WRITTEN EXERCISE —
Copy the rows from the line containing "You are a computer-use" through the line containing "Image resolution: width=646", both included, word for word, leaving out the pictures.

== MATERIALS PROVIDED

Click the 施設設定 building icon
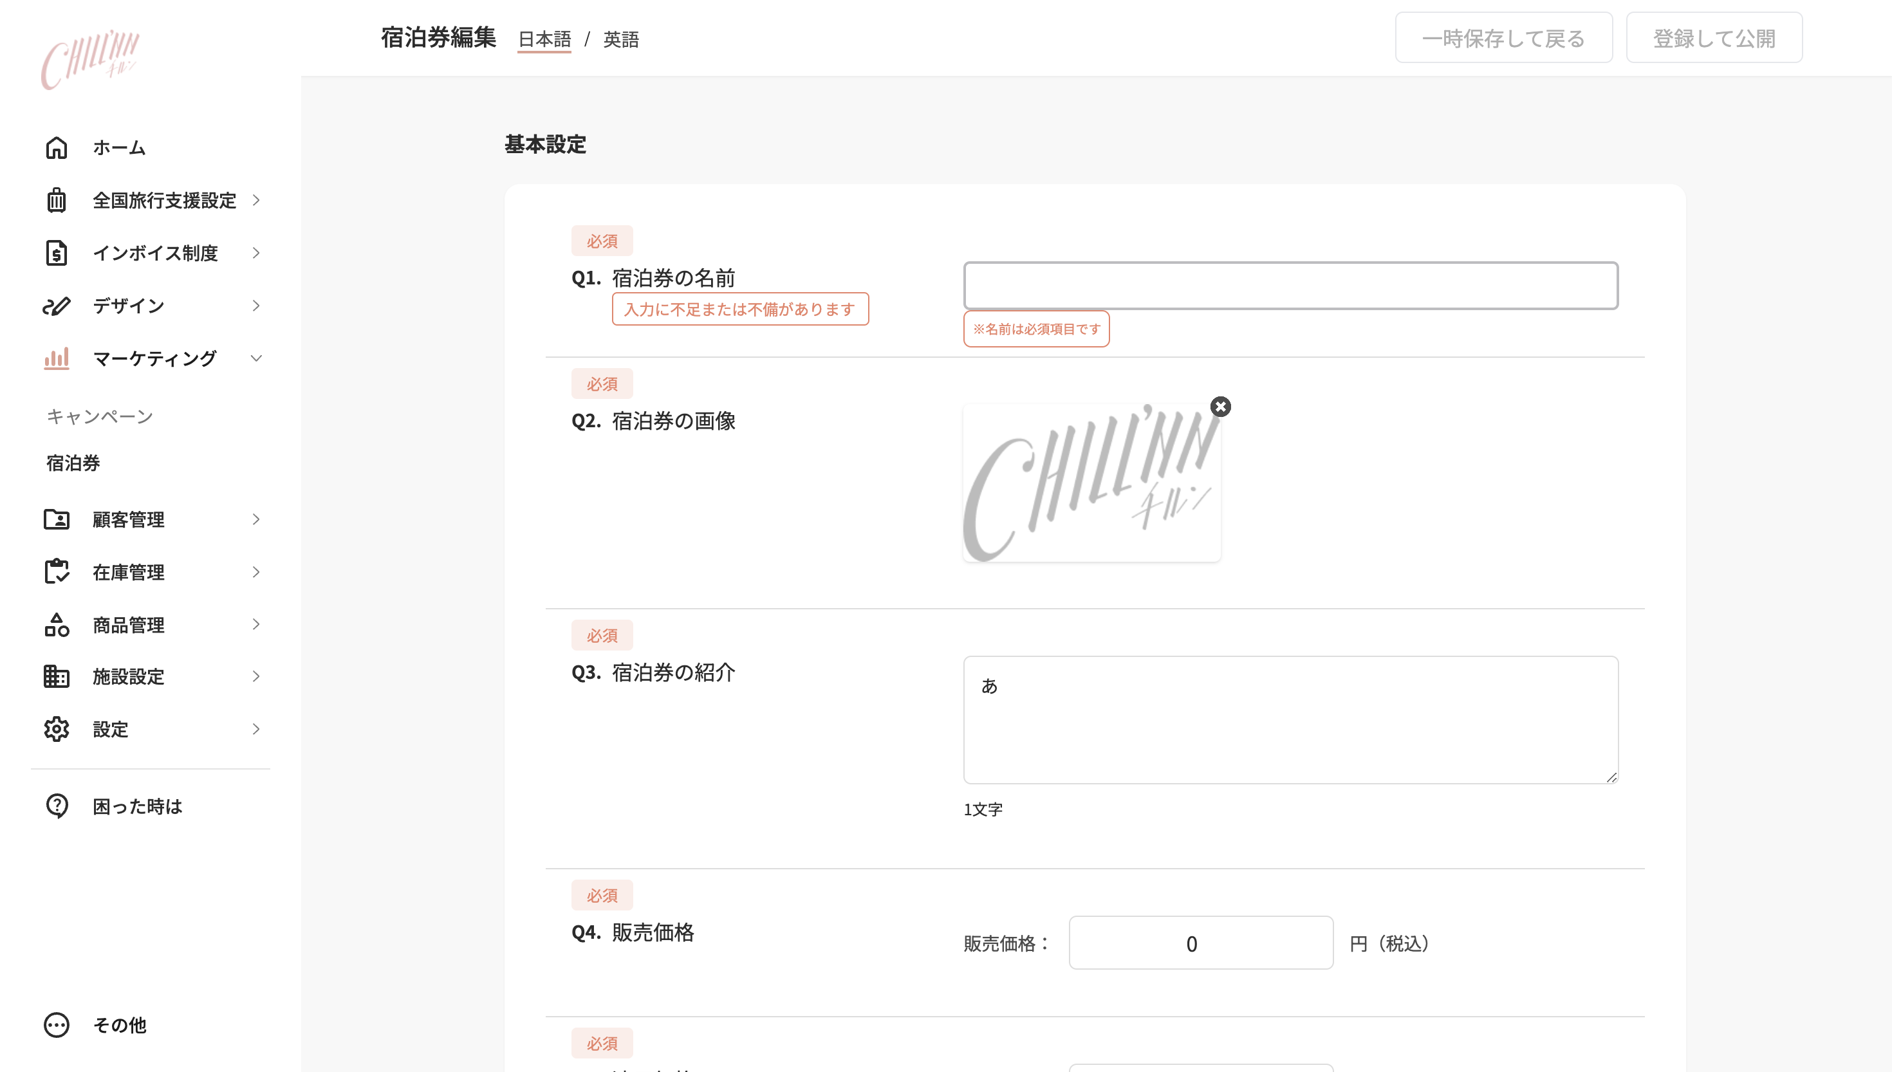1892x1072 pixels. pos(57,677)
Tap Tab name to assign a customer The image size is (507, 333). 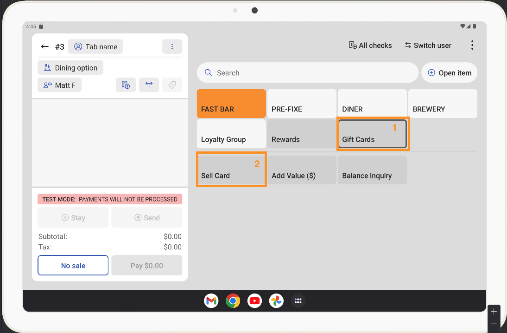pos(95,46)
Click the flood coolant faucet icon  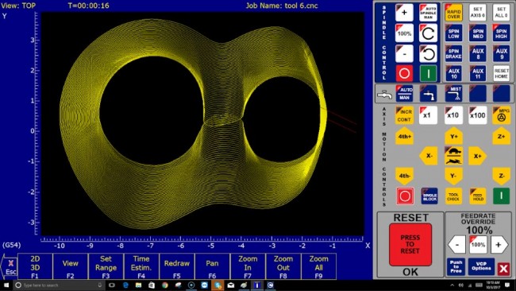[428, 94]
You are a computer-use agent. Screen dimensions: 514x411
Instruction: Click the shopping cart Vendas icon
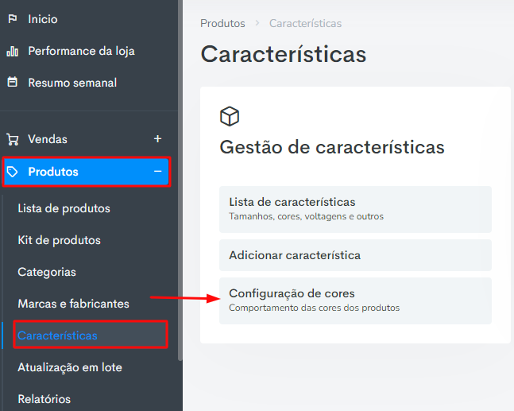(13, 139)
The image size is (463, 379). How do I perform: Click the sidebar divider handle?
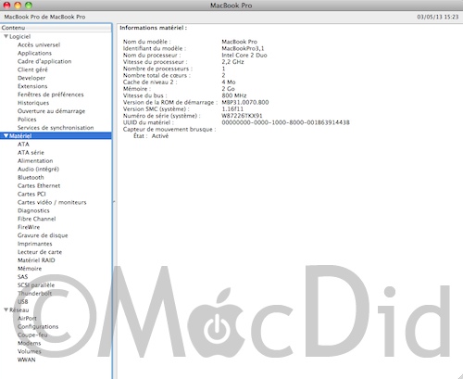(114, 202)
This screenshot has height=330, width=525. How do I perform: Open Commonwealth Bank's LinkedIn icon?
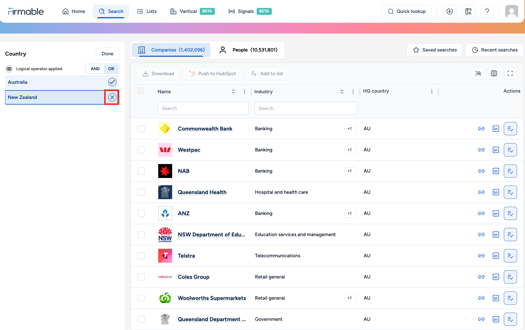click(496, 129)
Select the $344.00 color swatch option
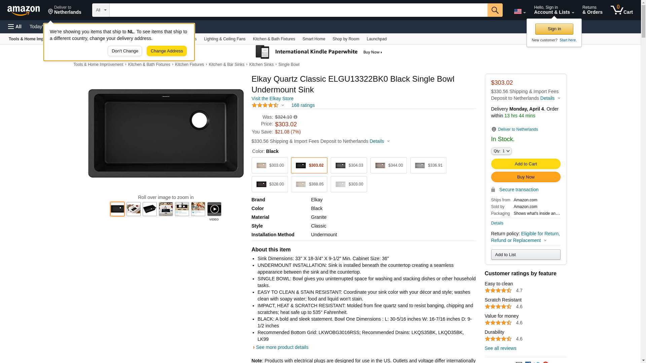Image resolution: width=646 pixels, height=363 pixels. click(x=388, y=165)
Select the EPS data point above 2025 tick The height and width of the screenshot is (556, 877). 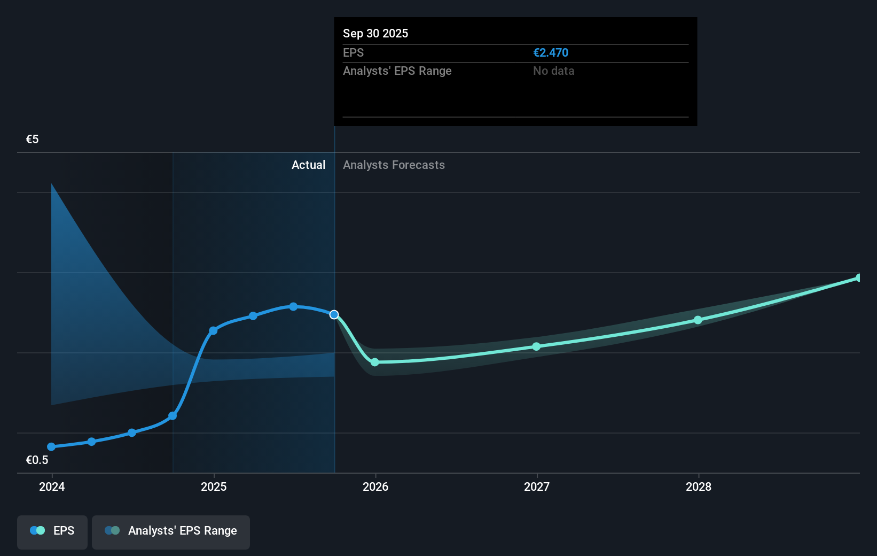point(213,331)
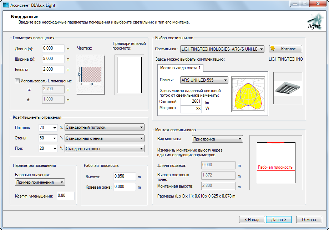This screenshot has height=230, width=329.
Task: Open the Пример применения base values dropdown
Action: (x=40, y=182)
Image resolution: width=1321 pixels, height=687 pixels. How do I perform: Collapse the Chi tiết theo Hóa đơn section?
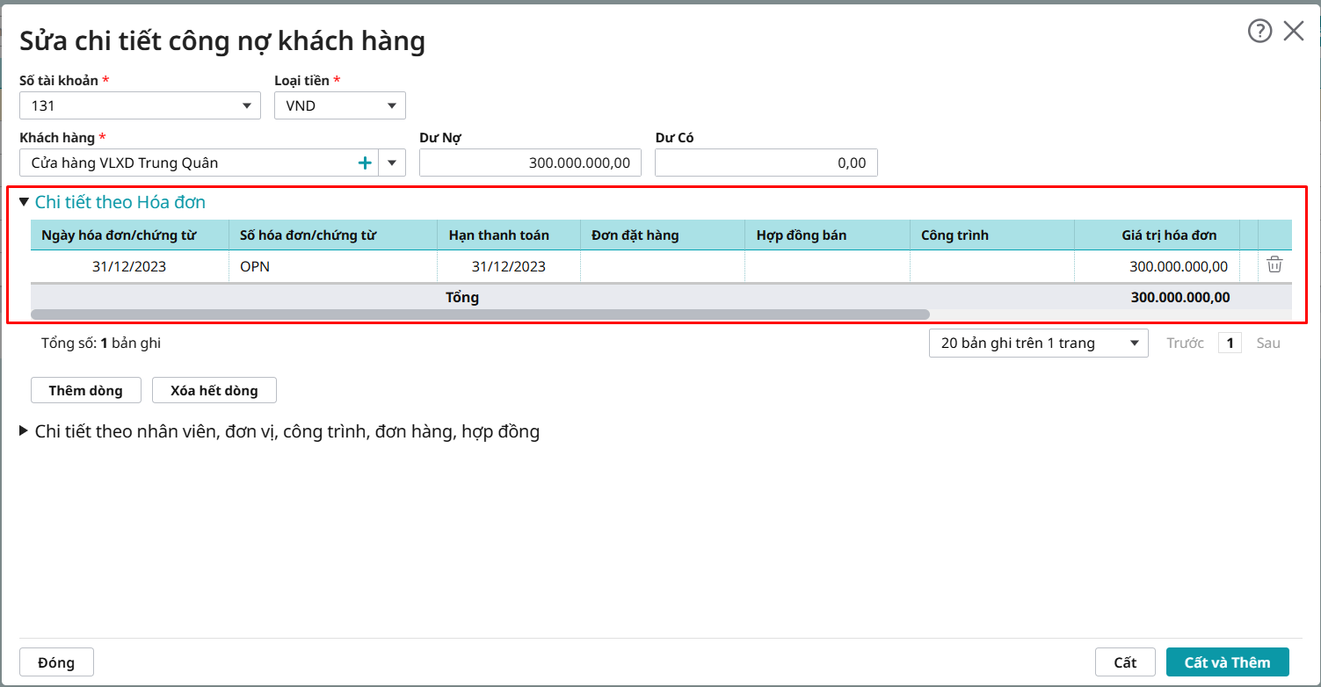25,202
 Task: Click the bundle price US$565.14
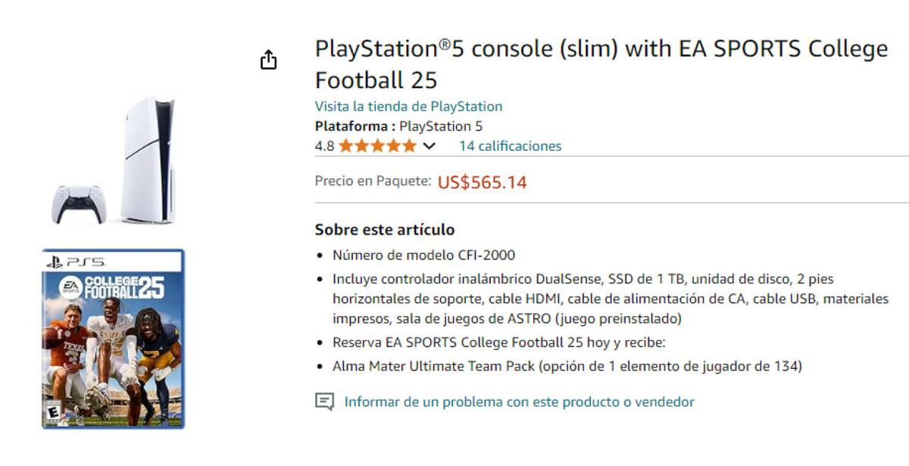pos(483,182)
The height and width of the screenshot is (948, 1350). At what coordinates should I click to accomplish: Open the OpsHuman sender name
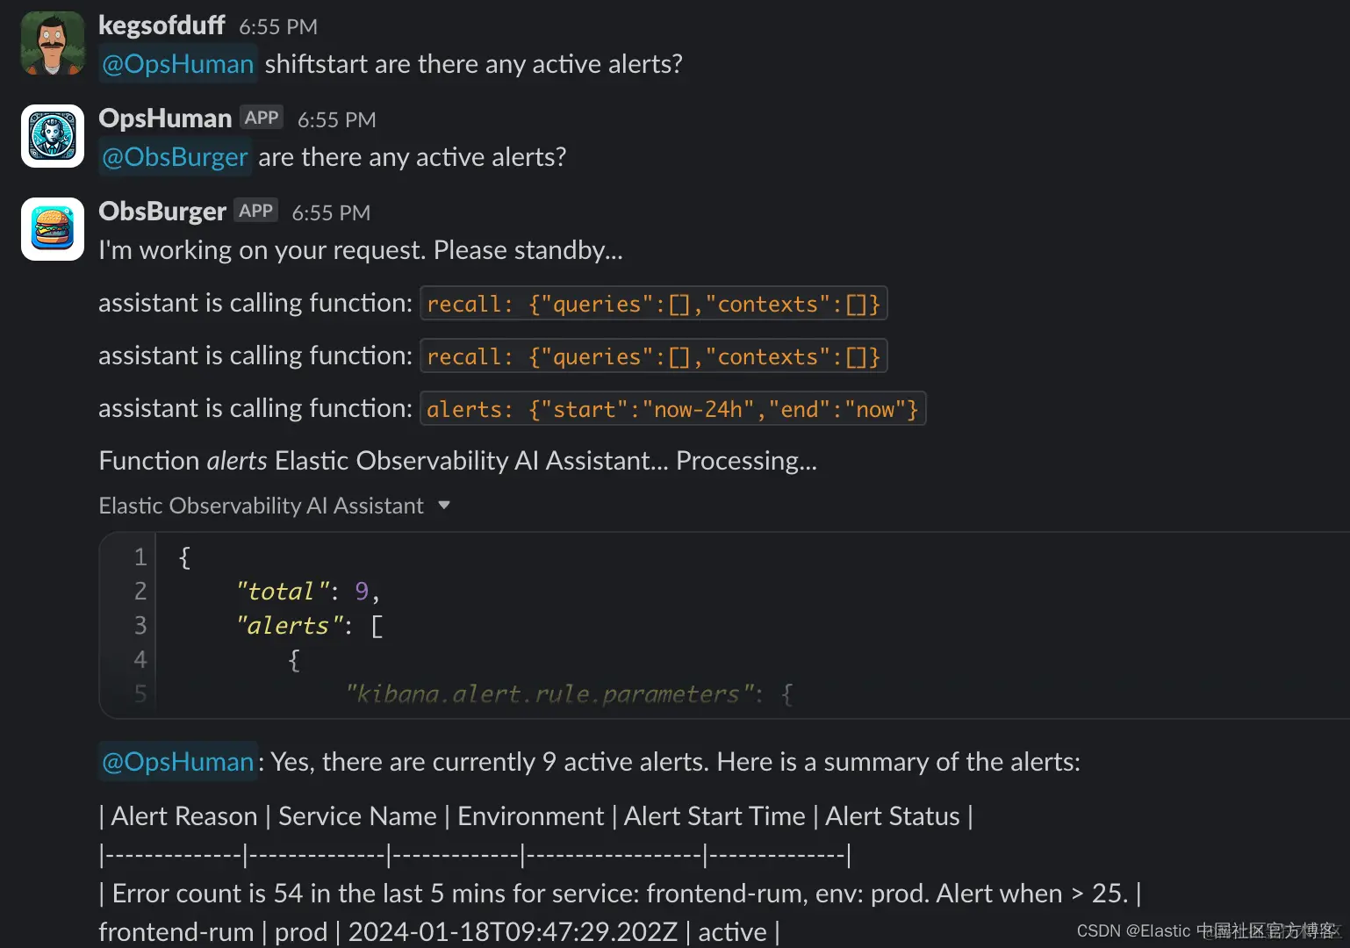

====

REPLY —
You are a computer-use agent. Screen dimensions: 514x411
Instruction: Click the shopping cart Vendas icon
(13, 139)
The image size is (463, 379). How do I perform: Click the sidebar divider handle?
(114, 202)
This screenshot has height=330, width=525. How do I perform: Open Commonwealth Bank's LinkedIn icon?
click(496, 129)
Select the $344.00 color swatch option
Image resolution: width=646 pixels, height=363 pixels. click(x=388, y=165)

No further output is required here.